A novel 17β-hydroxysteroid dehydrogenase in Rhodococcus sp. P14 for transforming 17β-estradiol to estrone.

17β-hydroxysteroid dehydrogenases (17β-HSD) are a group of oxidoreductase enzymes that exhibit high specificity for 17C reduction/oxidation. However, the mechanism of 17β-HSD in oxidizing steroid hormone 17β-estradiol to estrone in bacterium is still unclear. In this work, a functional bacterium Rhodococcus sp. P14 was identified having rapid ability to oxidize estradiol into estrone in mineral salt medium (MSM) within 6 h.

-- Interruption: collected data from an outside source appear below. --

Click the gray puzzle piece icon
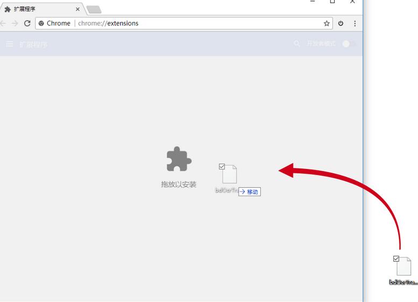418x302 pixels. click(x=179, y=159)
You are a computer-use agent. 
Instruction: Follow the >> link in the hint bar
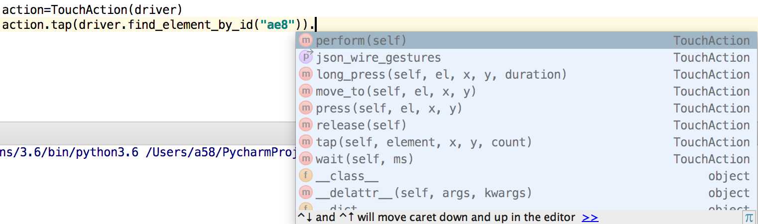click(x=590, y=218)
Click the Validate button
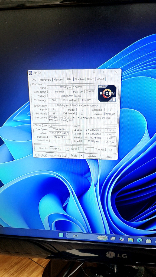This screenshot has width=156, height=277. [x=92, y=156]
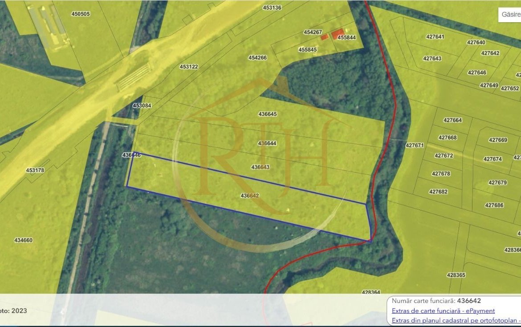521x327 pixels.
Task: Select parcel 436644 on the map
Action: 267,143
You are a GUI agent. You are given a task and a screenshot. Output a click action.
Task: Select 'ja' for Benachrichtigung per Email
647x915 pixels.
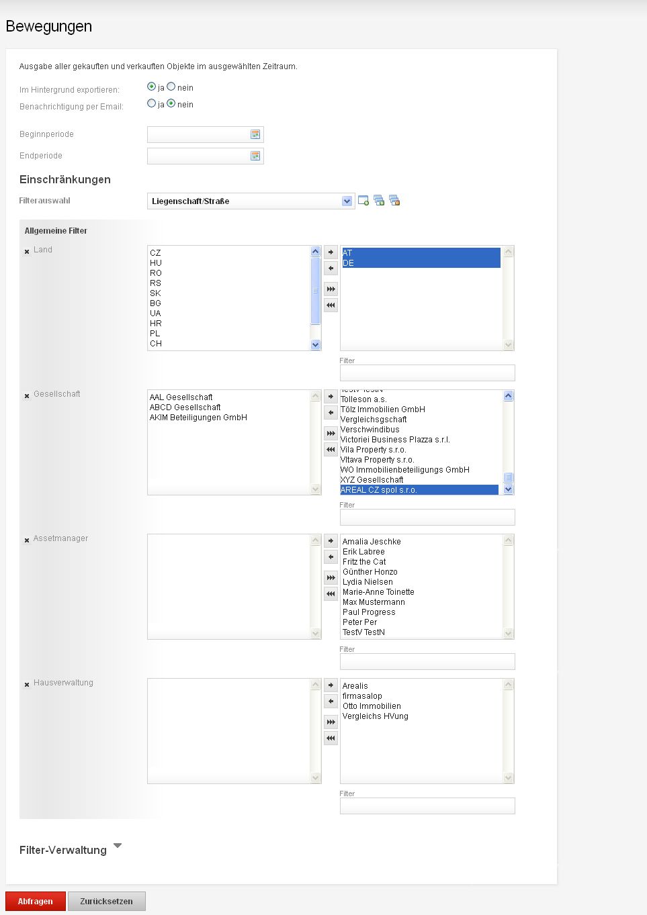point(151,103)
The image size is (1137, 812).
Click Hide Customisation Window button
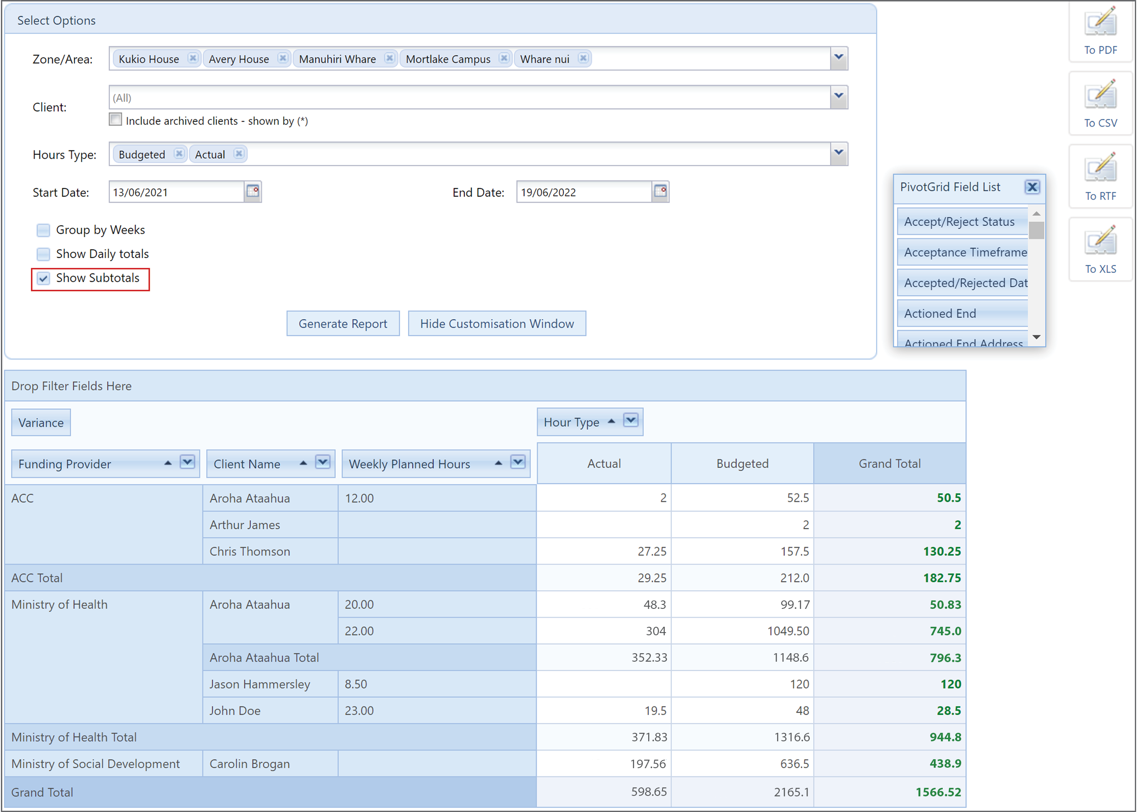[x=497, y=324]
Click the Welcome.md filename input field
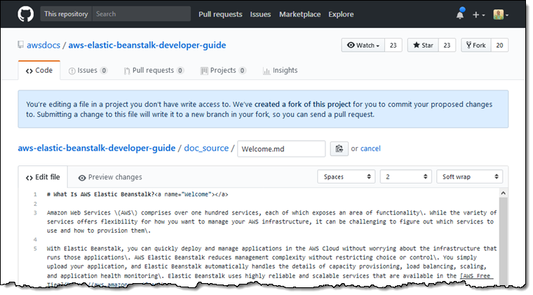Screen dimensions: 533x295 pos(281,149)
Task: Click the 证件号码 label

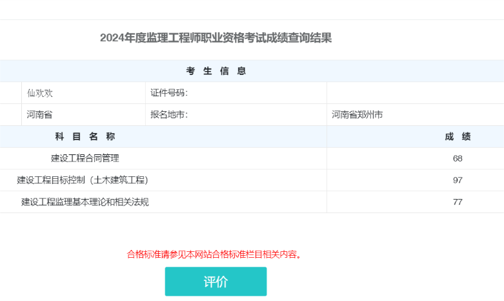Action: [168, 93]

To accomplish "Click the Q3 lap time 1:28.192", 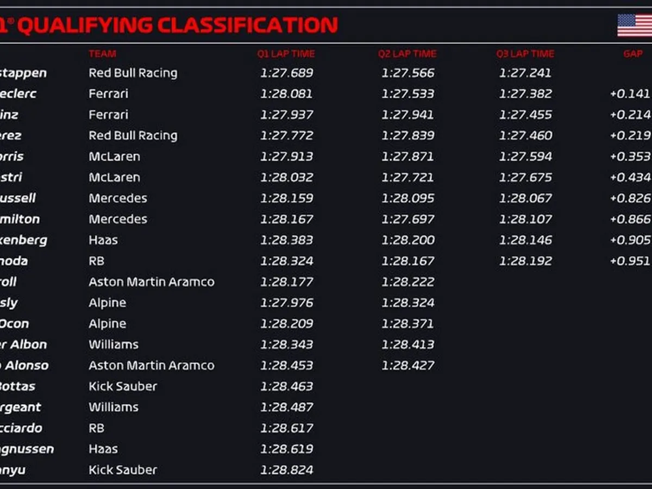I will tap(525, 261).
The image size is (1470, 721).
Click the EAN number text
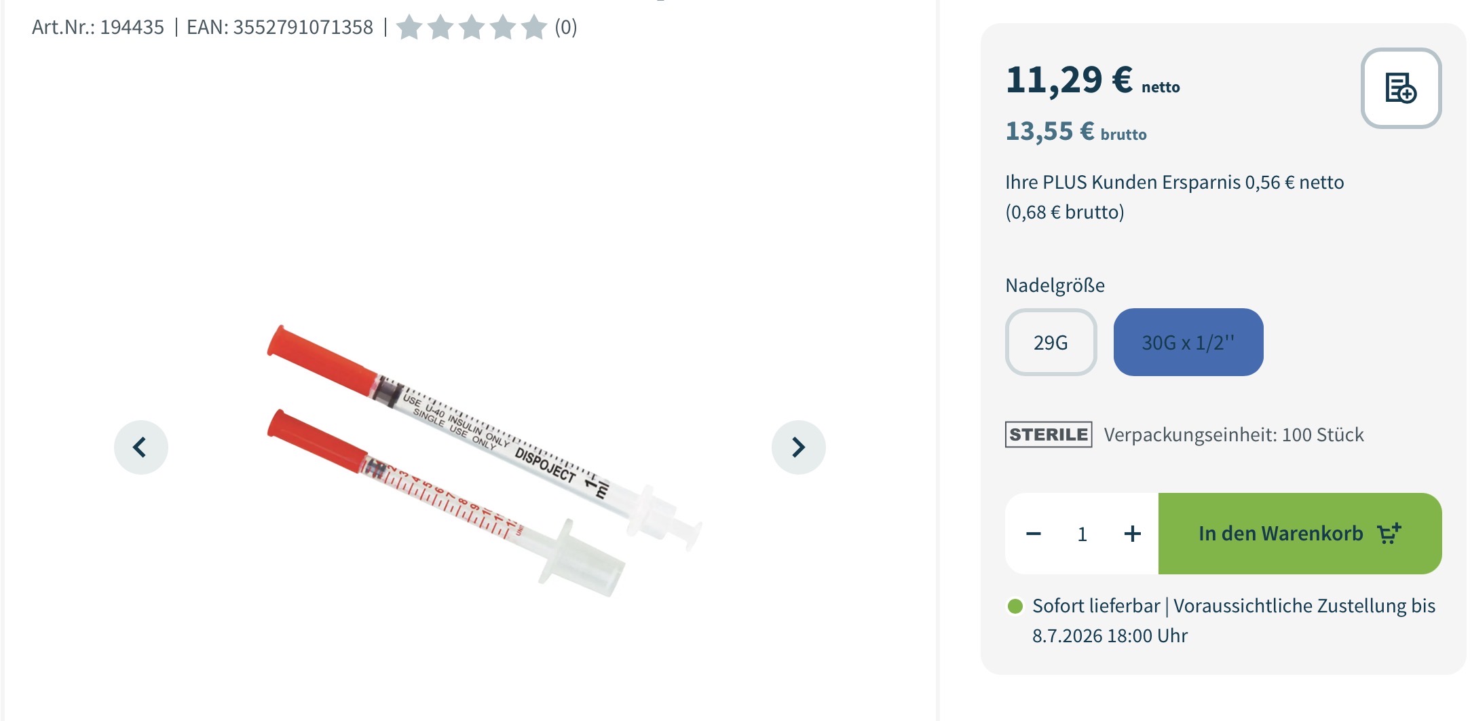tap(280, 27)
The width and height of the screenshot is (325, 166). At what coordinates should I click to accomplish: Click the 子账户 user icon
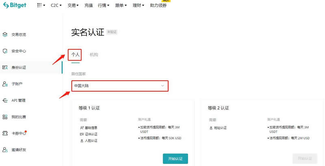(5, 84)
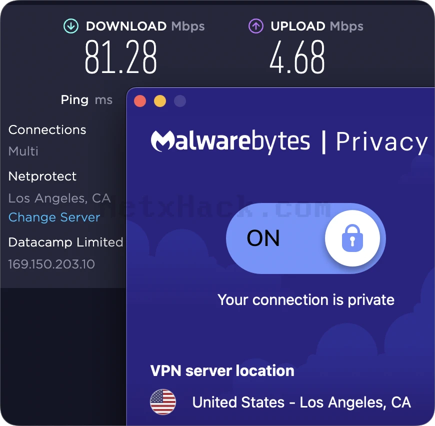The height and width of the screenshot is (426, 435).
Task: Click the Netprotect server name
Action: (x=43, y=176)
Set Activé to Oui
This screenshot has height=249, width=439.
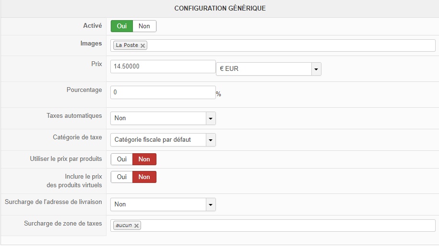point(121,26)
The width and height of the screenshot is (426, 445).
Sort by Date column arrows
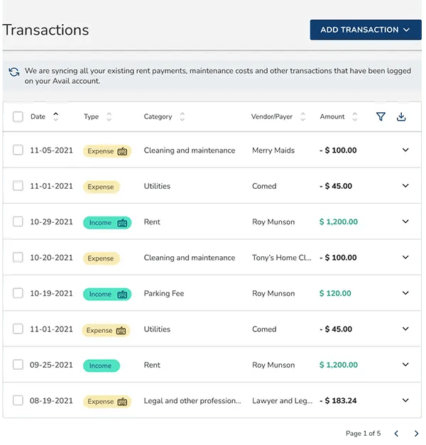tap(56, 116)
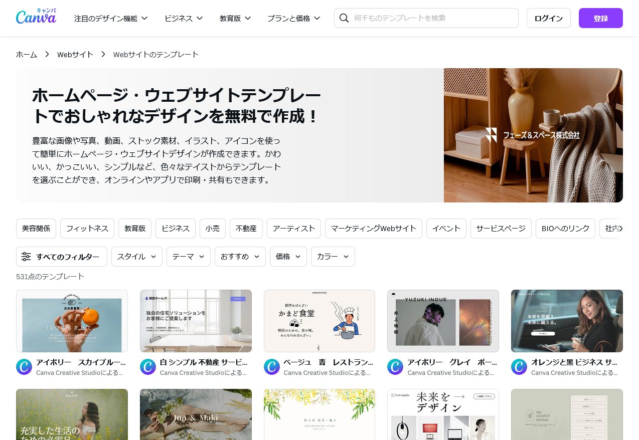Click Canva Creative Studio avatar under orange template

(x=24, y=367)
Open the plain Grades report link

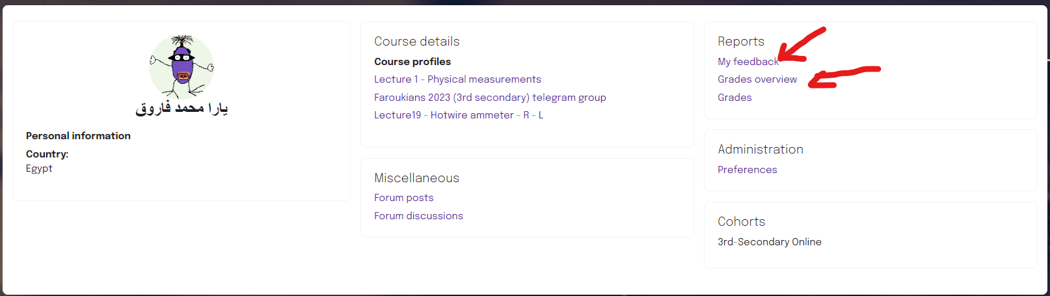click(734, 98)
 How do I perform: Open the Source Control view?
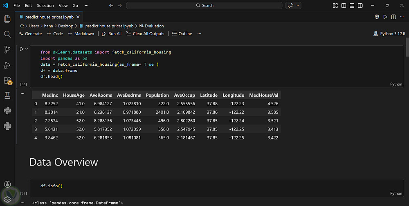click(x=7, y=49)
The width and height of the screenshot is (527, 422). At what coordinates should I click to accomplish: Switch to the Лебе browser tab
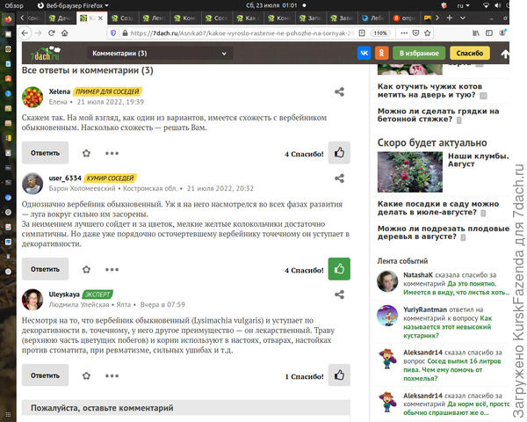click(x=373, y=18)
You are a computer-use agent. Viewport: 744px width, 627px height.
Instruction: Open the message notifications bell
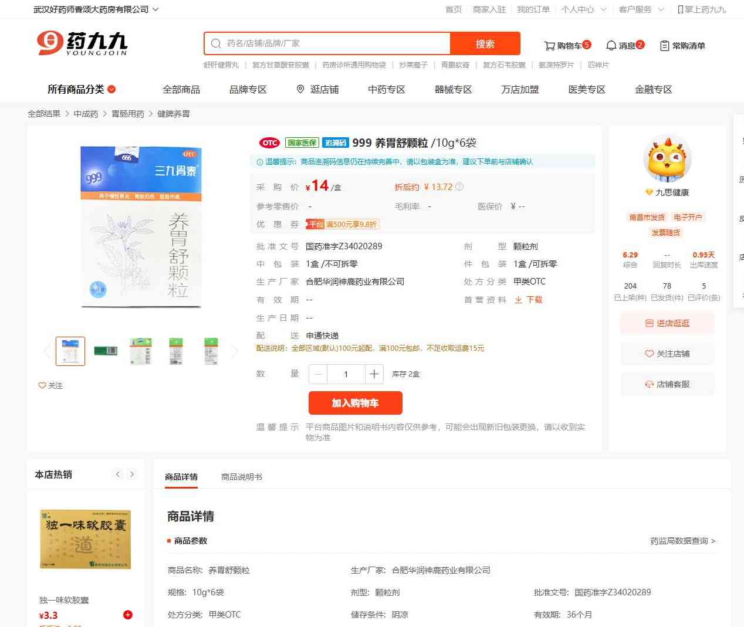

The functional genes encoding NADH-dependent oxidoreductase were successfully detected with the help of bioinformatics, and it was identified that it contained two consensus regions affiliated to the short-chain dehydrogenase/reductase (SDR) superfamily. Expression of 17β-HSD could be induced by estradiol in strain P14. The 17β-HSD gene from Rhodococcus sp. P14 was expressed in Escherichia coli strain BL21. Furthermore, recombinant 17β-HSD-expressing BL21 cells showed a high transformation rate, they are capable of transforming estradiol to estrone up to 94%. The purified His-17β-HSD protein also exhibited high catalyzing efficiency. In conclusion, this study provides the first evidence that a novel 17β-HSD in Rhodococcus sp. P14 can catalyze the oxidation of estradiol.